America’s Health Insurance Plans
In February 2018, the Modern Medicaid Alliance — a partnership organization between Americans who value Medicaid and more than 100 leading advocacy groups, including the National Consumers League — convened an event in partnership with the Hoover Institution on the future of Medicaid. The event explored the immediate outlook for policy changes, examined Medicaid innovations already underway, and generated expert discussion on how Medicaid delivers for states and beneficiaries alike, as well as how leaders at the federal and state level can work together to improve outcomes and lower program costs. The event featured experts from leading organizations such as the National Association of Medicaid Directors, National Governors Association, National Rural Health Association, MMA-convening organization AHIP, George Washington University, and the National Alliance for Medicaid in Education.

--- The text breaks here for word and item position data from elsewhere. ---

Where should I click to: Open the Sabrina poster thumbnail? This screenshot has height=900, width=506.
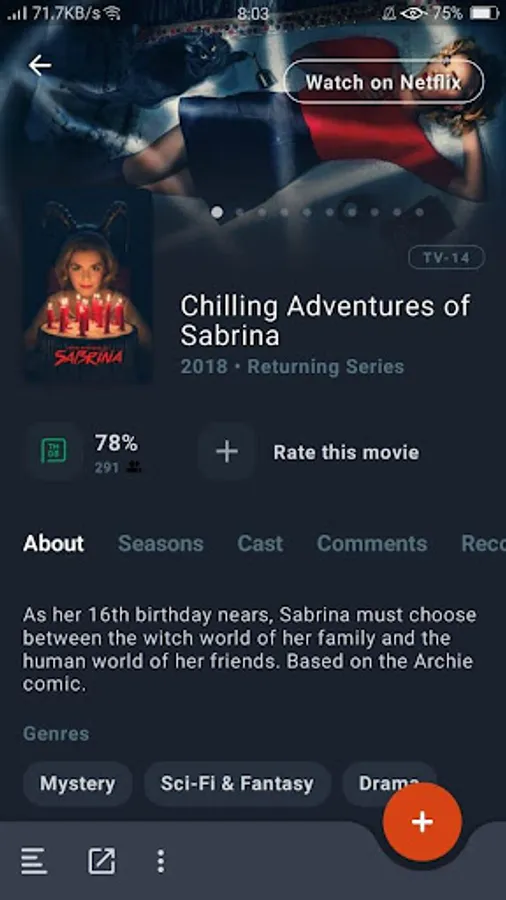(87, 286)
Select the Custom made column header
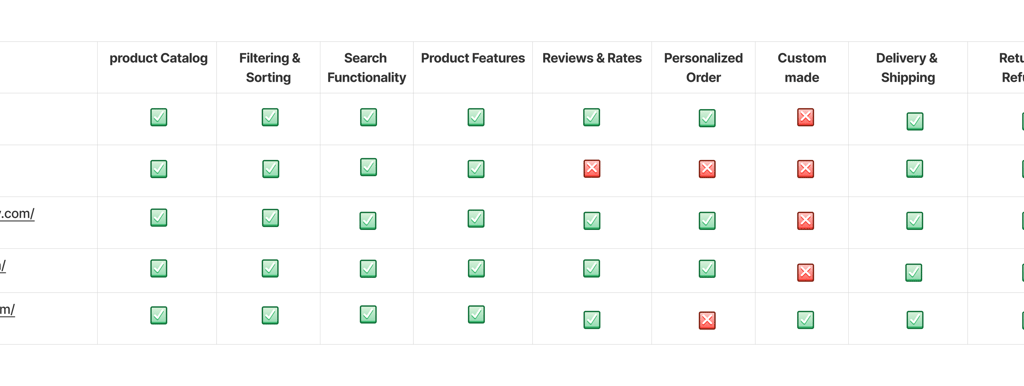Screen dimensions: 1024x386 point(802,68)
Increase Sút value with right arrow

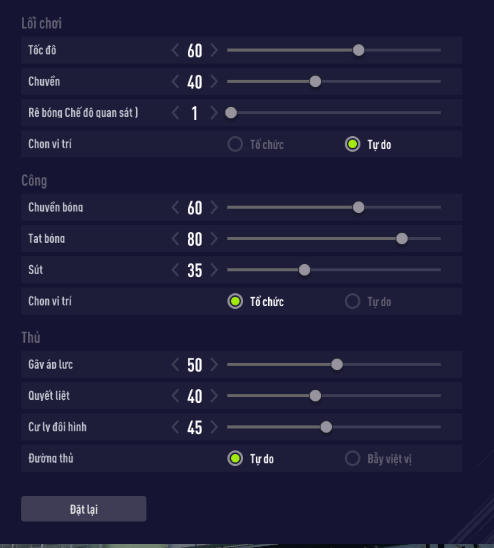[x=214, y=270]
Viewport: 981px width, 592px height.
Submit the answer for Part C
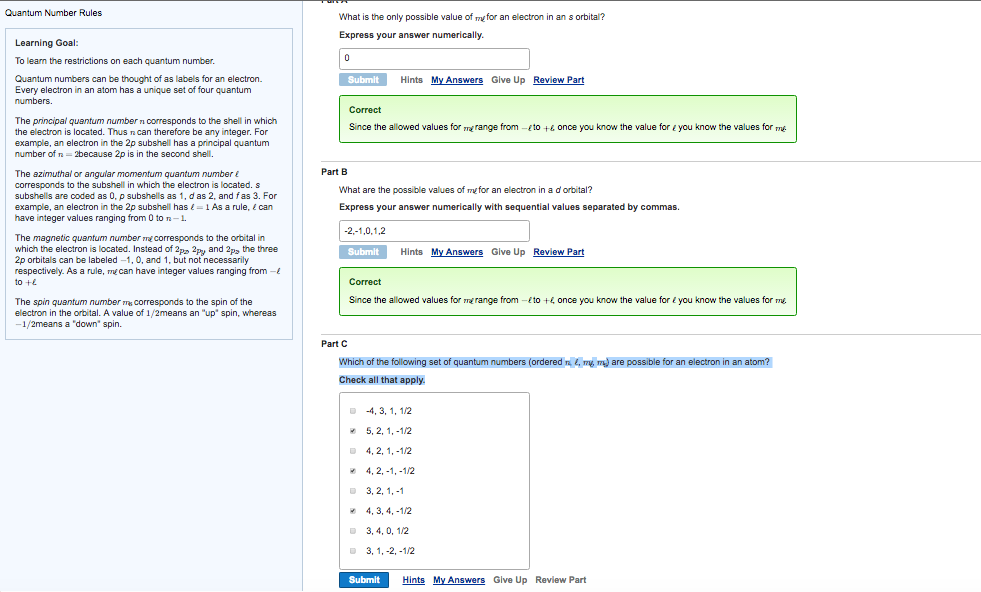tap(363, 579)
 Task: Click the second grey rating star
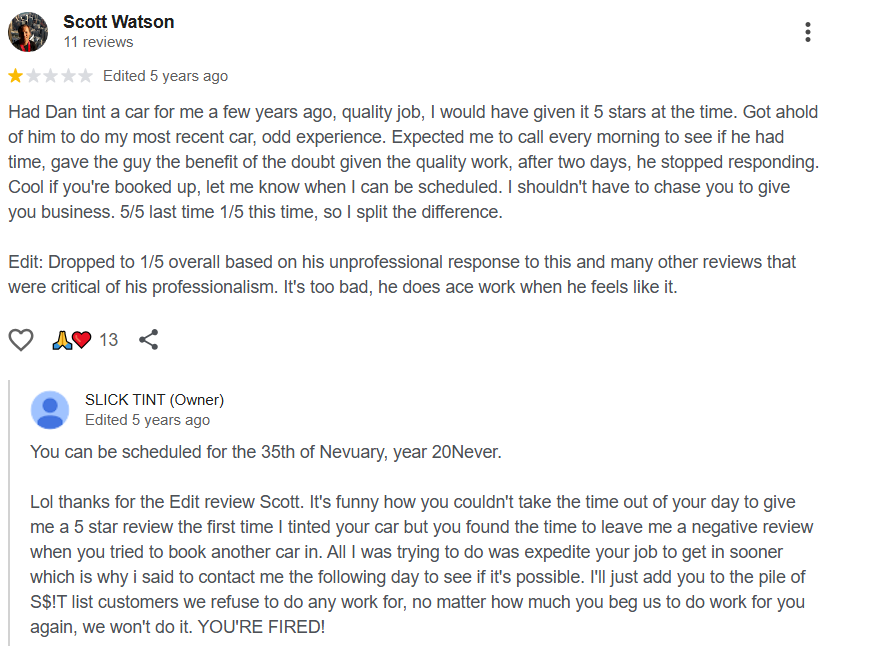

AMAG Pharmaceuticals has continued to develop a ground-breaking alliance with leading organizations in the women’s health space – including NCL – to impact barriers standing in the way of better outcomes in women’s sexual health. The alliance has been carrying out primary research to inform a formal launch later this year. The company also recently received several important approvals from the U.S. Food and Drug Administration (FDA). In February, the FDA approved the Makena® subcutaneous auto-injector drug-device combination product as a ready-to-administer treatment to reduce the risk of preterm birth in women pregnant with one baby and who spontaneously delivered one preterm baby in the past. The pre-filled Makena auto-injector offers a new administration option for patients and providers and contains a shorter, thinner non-visible needle compared to the intramuscular (IM) Makena injection. In the same month, the FDA approved AMAG’s application to broaden the existing label for Feraheme® (ferumoxytol injection) beyond the current chronic kidney disease (CKD) indication to include all eligible adult Iron Deficiency Anemia (IDA) patients who have intolerance to oral iron or have had unsatisfactory response to oral iron.